▸ **Try it**
The copy you produce must hold every record exactly, and none of the images.

▸ **Task material**

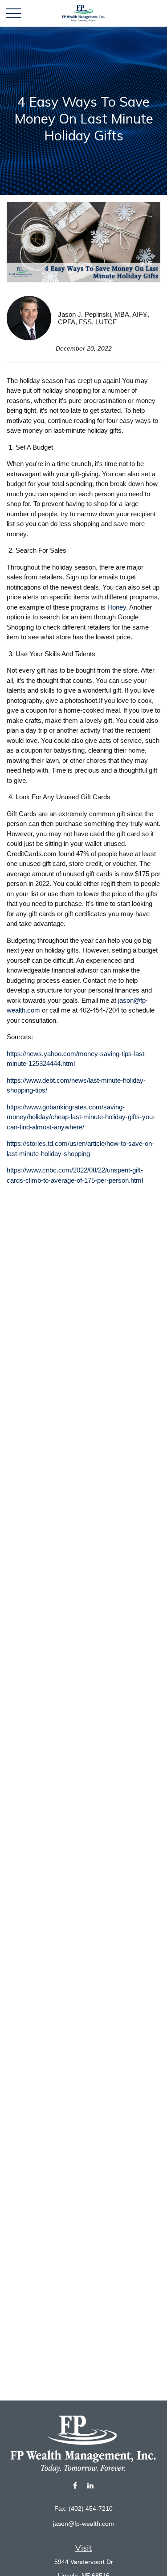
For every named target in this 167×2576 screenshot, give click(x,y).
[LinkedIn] (91, 2486)
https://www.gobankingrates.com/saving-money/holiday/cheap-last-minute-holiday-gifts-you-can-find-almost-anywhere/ (81, 1117)
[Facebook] (75, 2486)
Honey (116, 607)
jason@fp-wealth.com (83, 2523)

▸ **Task solution**
For every named target in this 167×2576 screenshot, give click(x,y).
[LinkedIn] (91, 2486)
https://www.gobankingrates.com/saving-money/holiday/cheap-last-minute-holiday-gifts-you-can-find-almost-anywhere/ (81, 1117)
[Facebook] (75, 2486)
Honey (116, 607)
jason@fp-wealth.com (83, 2523)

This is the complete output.